Saturday, June 20, 2020

PRESIDENT LINCOLN

Excerpted from Jefferson's Tears: Liberia's Founding and Fall, One Man's Horror and Hope, Nordskog Publishing Inc.

President Lincoln

White House, Washington, D.C. Thursday, August 14, 1862.

Thinking it would be impolite, ex-President Roberts tried not to screw up his face whenever he sipped his coffee. The towering figure of President Abraham Lincoln stood with his back to him, looking out of the White House window, as if half-expecting to be invaded by Confederate troops coming across the lawn. They had been in conversation. Joseph Jenkins Roberts could see that his great hands were clasped behind his back. President Lincoln spoke, “It is my oft-expressed personal wish that all men everywhere could be free. However, as the duly elected President of the United States of America, my first duty is to my nation, now very much embroiled in the vagaries and degradation of a civil war.”

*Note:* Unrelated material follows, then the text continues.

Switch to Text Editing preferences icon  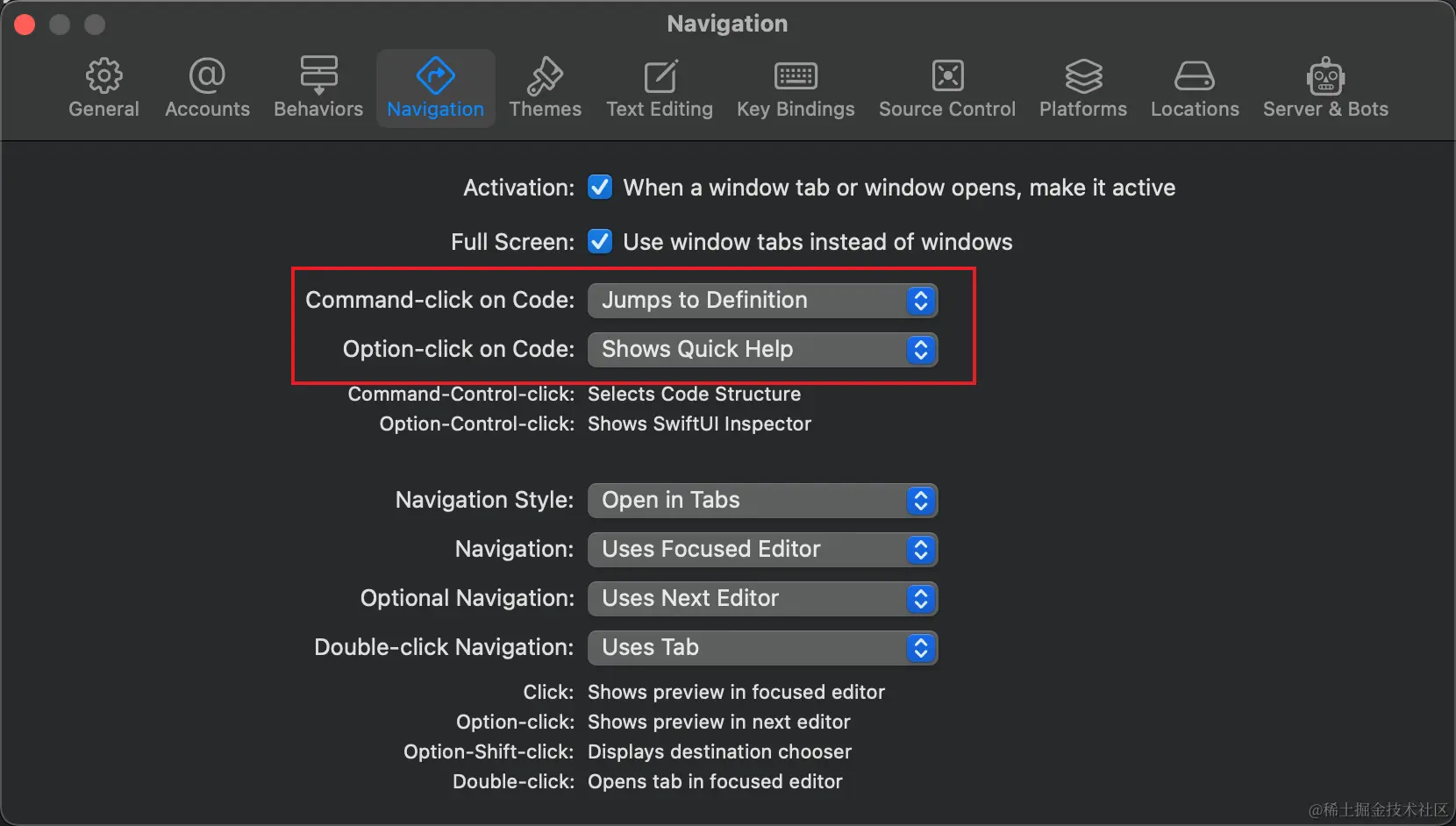tap(660, 76)
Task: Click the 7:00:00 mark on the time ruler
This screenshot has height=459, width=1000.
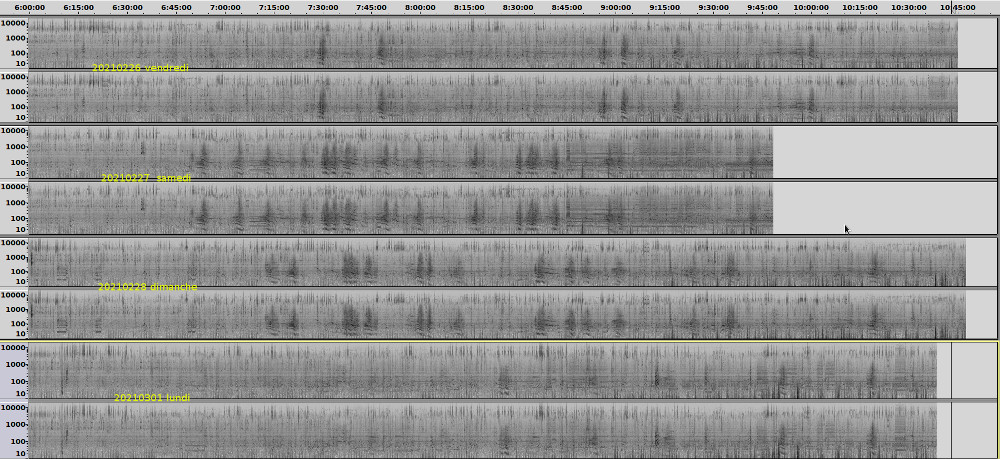Action: [x=225, y=7]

“Mr President, sir, it is almost common knowledge that you will soon issue an emancipation proclamation.”

President Lincoln now turned and faced ex-President Roberts. “Go on,” he said.

“As a member of the Committee of Free Black Men I would like to endorse any such intentions on your part towards emancipating the Black Man. Moreover, the Republic of Liberia would welcome all the negroes you should wish to send us, should they wish to come.”

Abraham Lincoln sat down again. He brought his cup to his lips. Roberts noted that the cup looked small in his hand.

“It is in our Declaration of Independence, put there by Thomas Jefferson, that ‘all men are created equal.’ Yet, there are many thousands of men held in slavery in our nation, simply because of the color of their skin. I find this to be morally repugnant. The Creator created us equal, but the white man esteemed the black man, not to mention the Indian, less than equal, indeed far less than equal.”

“Mister President, as you may well know, President Thomas Jefferson was a patron of the American Colonization Society which founded Liberia. He would weep were he to see that the nation he established with the other founding fathers had so descended into civil war.”

“We fight to preserve the Union. All thirty-four of them must remain as the United States. Therefore, those eleven Southern States, the Confederacy, must not be allowed to secede. It would leave the Union as tattered as a battlefield flag, indeed the stars would fall from the sky and the stripes would be blown away with the wind. Joseph, it would mean that the freedom George Washington and our Founding Fathers fought for in the War of Independence would become as manna at midday. Vanished! E Pluribus Unum.   The war is about restoring the Union. It is about keeping all of the stars on our glorious flag.”

“Where, then, does the emancipation of the slaves come in?” said J.J. Roberts as he politely sipped his cup.

“Joseph, like Gideon’s lamps within the pitchers, it is a question of timing for maximum effect. We must blow the trumpet of emancipation to win over the public, whilst we break the pitchers to illuminate to the watching world the evils of slavery. No other country will support or be seen to support slave states. Timing, Joseph, timing! More coffee?”